The ciper suite to be used between the client and the server gets negotiated during the SSL/TLS handshake. The client therefor sends a list of ciper suites it supports and the server chooses one of them or rejects them.
A cipher suite gets represented by a string like that:
Protocol
The overall protocol to setup a secure communication between client and server.
– SSL (Secure Socket Layer)
– TLS (Transport Layer Security)
Key Exchange
The protocol to exchange the keys (asymmetric) for an encrypted handshake.
– PSK (Pre-Shared Key)
– DH (Diffie-Hellman)
—– DHE (DH Ephemeral)
—– ECDH (Elliptic Curve DH)
—– ECDHE (Elliptic Curve DH Ephemeral)
– RSA (Rivest-Shamir-Adleman)
Server Authentification
The algorithm used by the server to generate the certificate key (asymmetric).

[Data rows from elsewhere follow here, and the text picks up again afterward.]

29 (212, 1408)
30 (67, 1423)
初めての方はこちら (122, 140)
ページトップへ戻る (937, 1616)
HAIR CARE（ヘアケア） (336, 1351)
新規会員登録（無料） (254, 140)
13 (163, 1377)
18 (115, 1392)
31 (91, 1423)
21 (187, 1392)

– DSA (Digital Signature Algorithm)
—– ECDSA (Elliptic Curve DSA)
– RSA (Rivest-Shamir-Adleman)
Block Cipher
The symmetric encryption algorithm used for the communication after the handshake.
– NULL
– DES (Data Encryption Standard)
– AES (Advanced Encryption Standard)
– ChaCha20
Message Integrity
The algorithm to generate a checksum (message + symmetric key) to verify the integrity.